* Your assignment:
Before copying, set the pictures aside; then repeat every line below verbatim.

Records from a data collection:
==================================================
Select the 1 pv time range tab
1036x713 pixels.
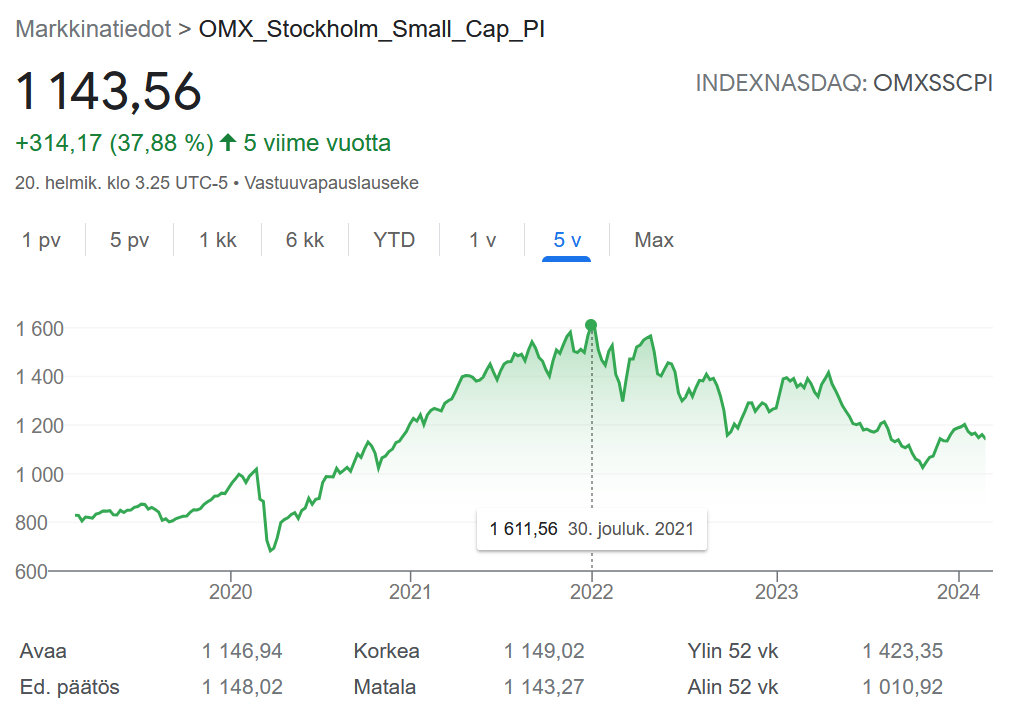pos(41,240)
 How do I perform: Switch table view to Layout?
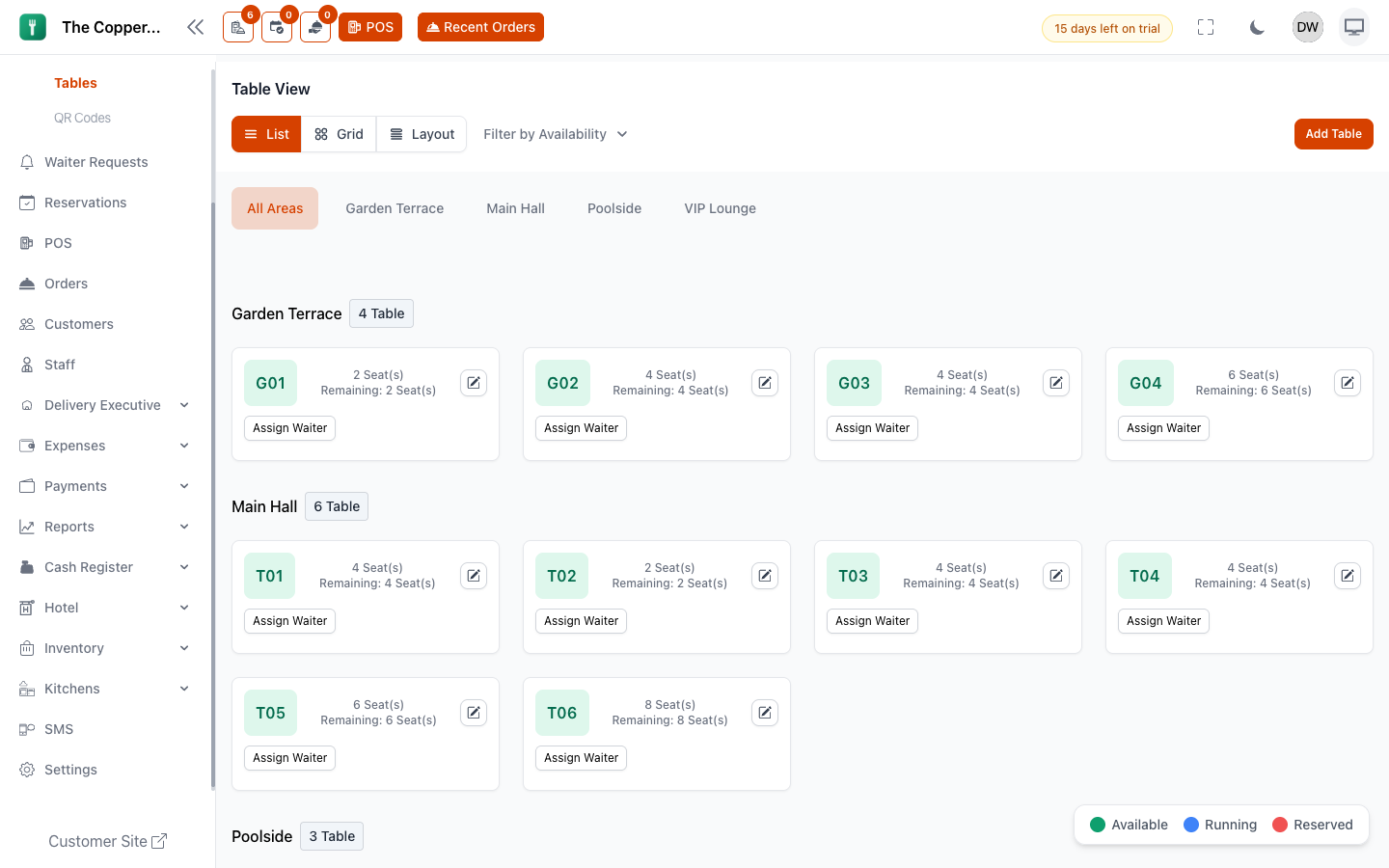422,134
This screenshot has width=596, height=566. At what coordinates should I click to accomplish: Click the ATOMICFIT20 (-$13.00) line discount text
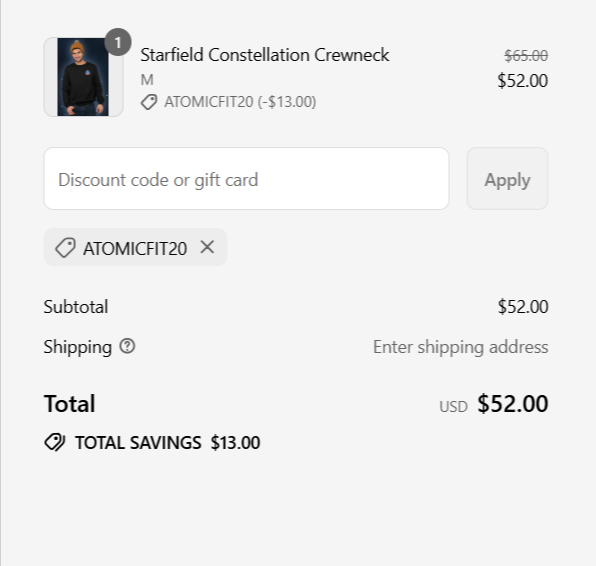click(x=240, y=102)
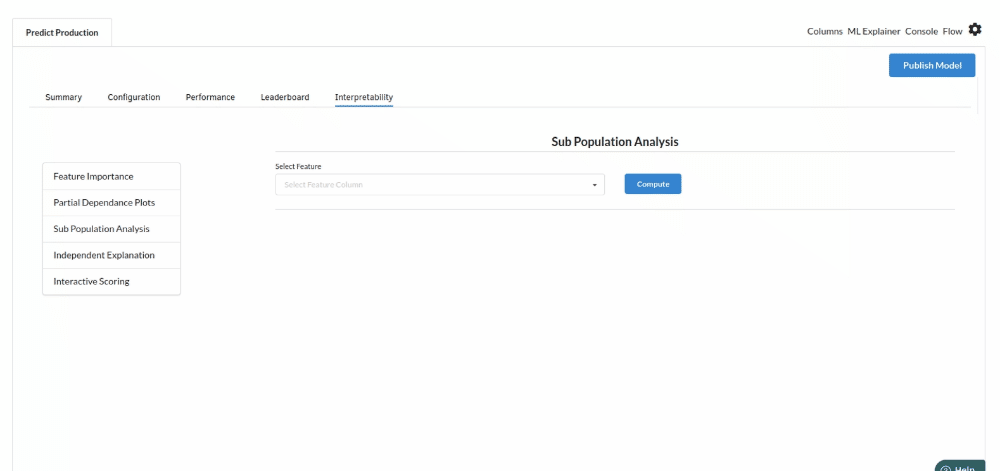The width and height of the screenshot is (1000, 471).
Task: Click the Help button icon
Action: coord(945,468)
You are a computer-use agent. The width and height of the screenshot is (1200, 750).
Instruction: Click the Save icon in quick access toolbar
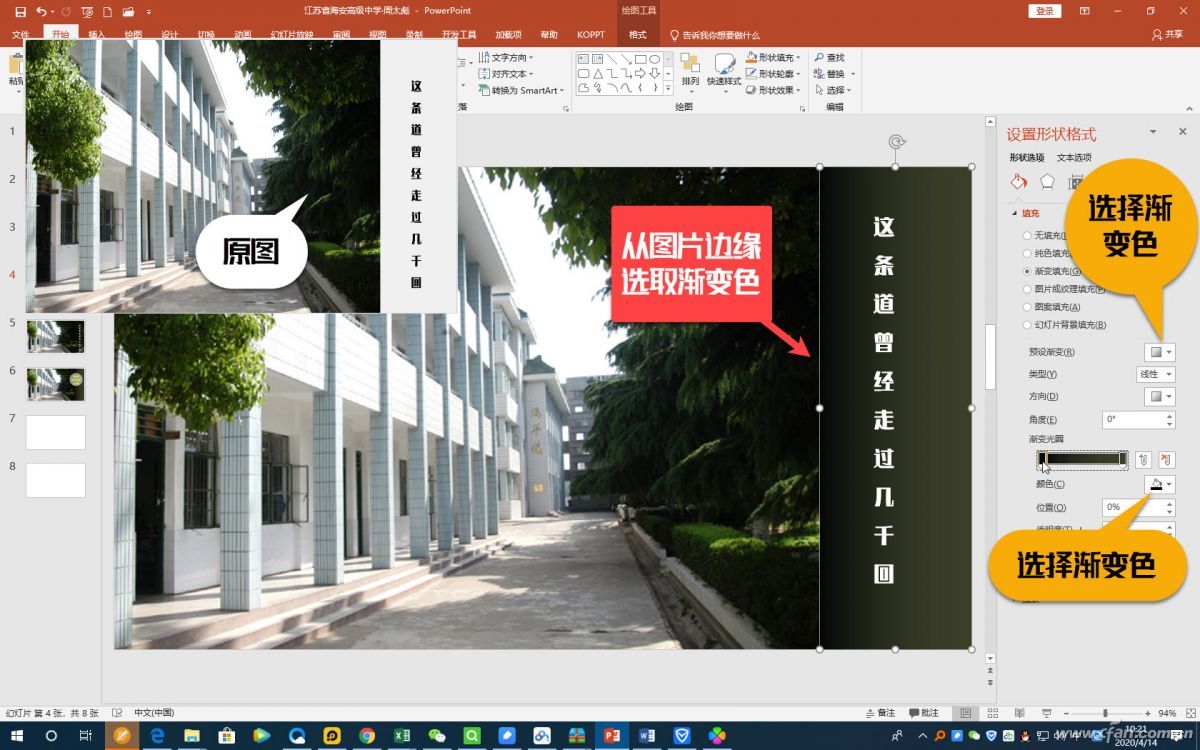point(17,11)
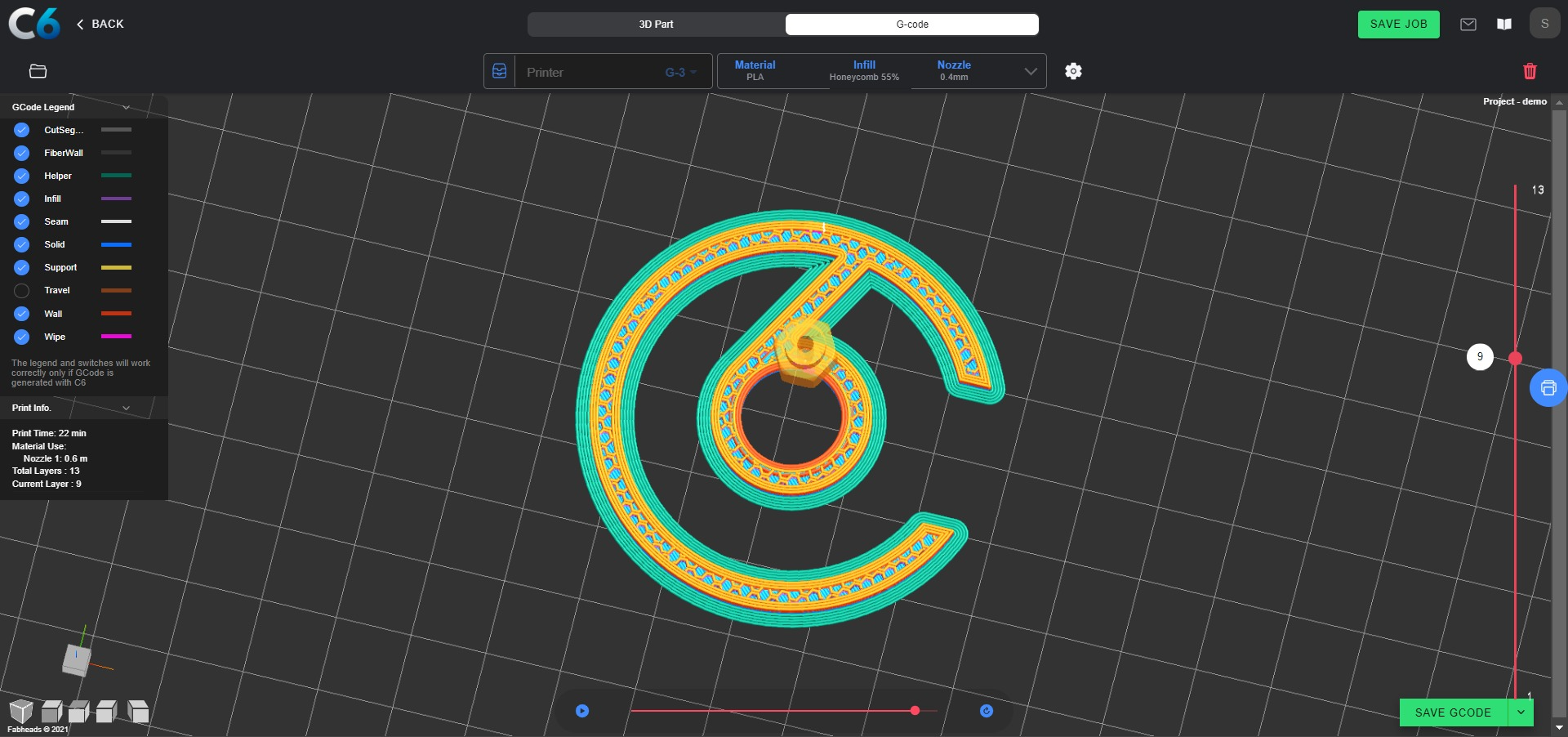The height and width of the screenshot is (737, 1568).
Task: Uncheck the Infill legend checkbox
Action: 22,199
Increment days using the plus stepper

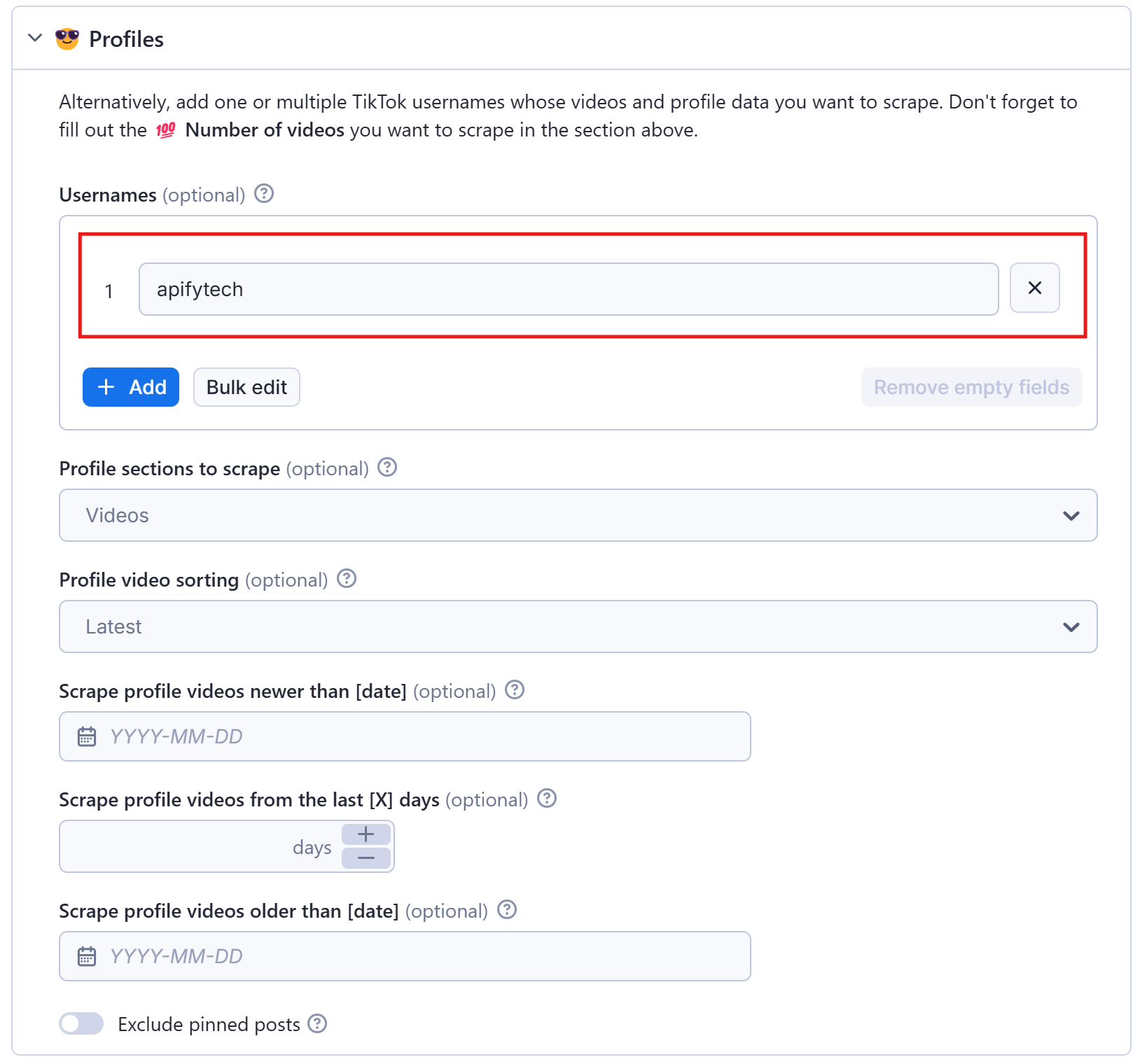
==================================================
* Problem solution:
Select the 1 pv time range tab
1036x713 pixels.
pos(41,240)
 How do I perform: Switch table view to Layout?
422,134
This screenshot has width=596, height=566. At what coordinates should I click to accomplish: Click the ATOMICFIT20 (-$13.00) line discount text
click(x=240, y=102)
The width and height of the screenshot is (1000, 471).
Task: Click the Help button icon
Action: coord(945,468)
You are a computer-use agent. The width and height of the screenshot is (1200, 750).
Instruction: Click the Save icon in quick access toolbar
point(17,11)
The height and width of the screenshot is (737, 1568).
Task: Uncheck the Infill legend checkbox
Action: 22,199
Increment days using the plus stepper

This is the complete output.